◆ **WHAT YOU HAVE TO DO**:
Copy out the opening of the reply to Tim Fernholz below word for word, in full.

◆ **DOCUMENT SECTION**:
Far be it from me to speak ill of someone who writes kindly about my book and provides a link to Amazon so readers can buy it. A blessing on Tim Fernholz. But, he has issued a reply to my article last week, which was in turn a reply to his article in Newsweek in which he said me and Peggy Noonan were in the "mushy middle" among responses to the clergy sex abuse crisis. We appear to be talking past each other and seeing as I do not know Mr. Fernholz, I am unable to settle the matter properly over a martini and must repair to my laptop.

Let’s take on the easy points first. Fernholz writes that I misunderstand his relationship with Newsweek and is bothered by the way I described it. I plead guilty and apologize.

◆ **DATASET SECTION**:

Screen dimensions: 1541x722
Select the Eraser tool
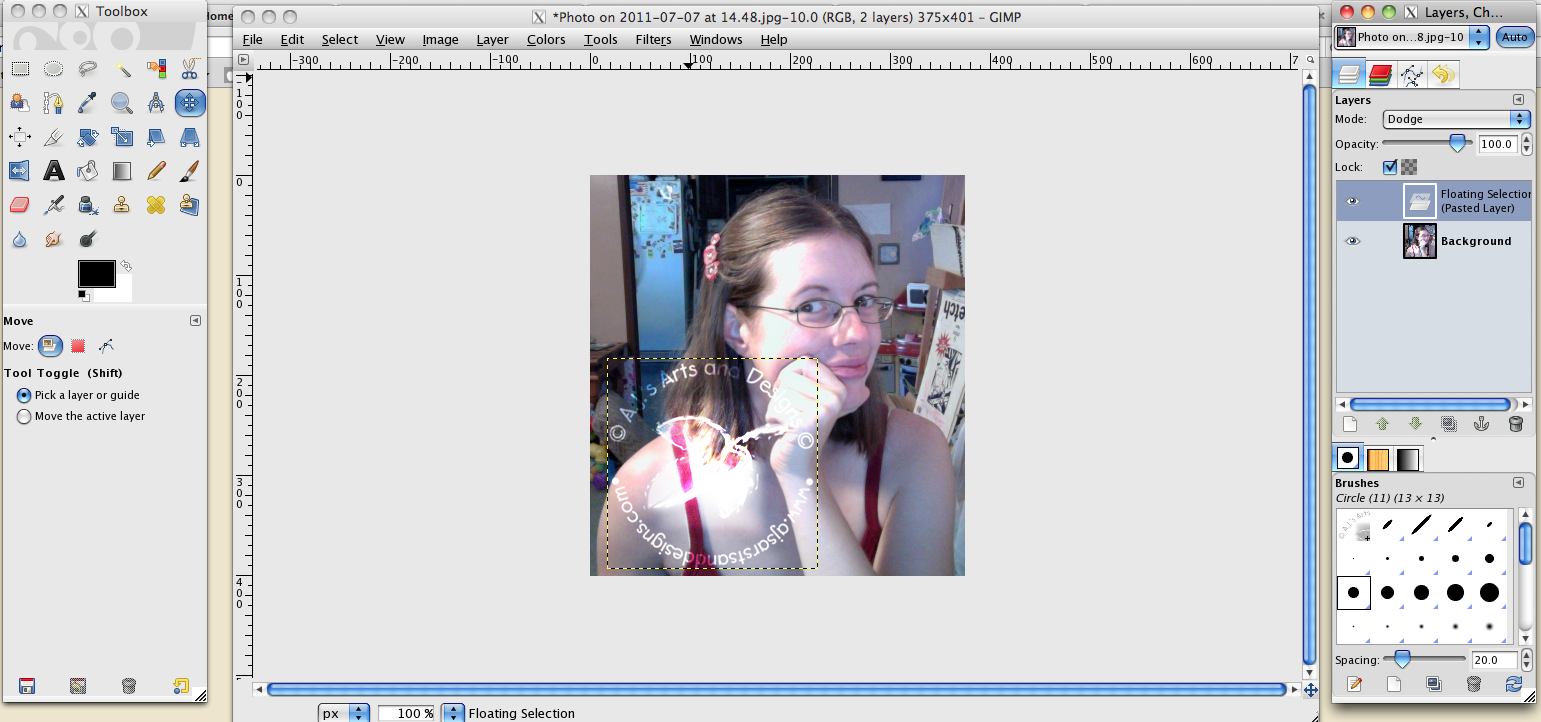[20, 205]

◆ **IN RESPONSE**:
Far be it from me to speak ill of someone who writes kindly about my book and provides a link to Amazon so readers can buy it. A blessing on Tim Fernholz. But, he has issued a reply to my article last week, which was in turn a reply to his article in Newsweek in which he said me and Peggy Noonan were in the "mushy middle" among responses to the clergy sex abuse crisis. We appear to be talking past each other and seeing as I do not know Mr. Fernholz, I am unable to settle the matter properly over a martini and must repair to my laptop.

Let’s take on the easy points first. Fernholz writes that I misunderstand his relationship with Newsweek and is bothered by the way I described it. I plead guilty and apologize.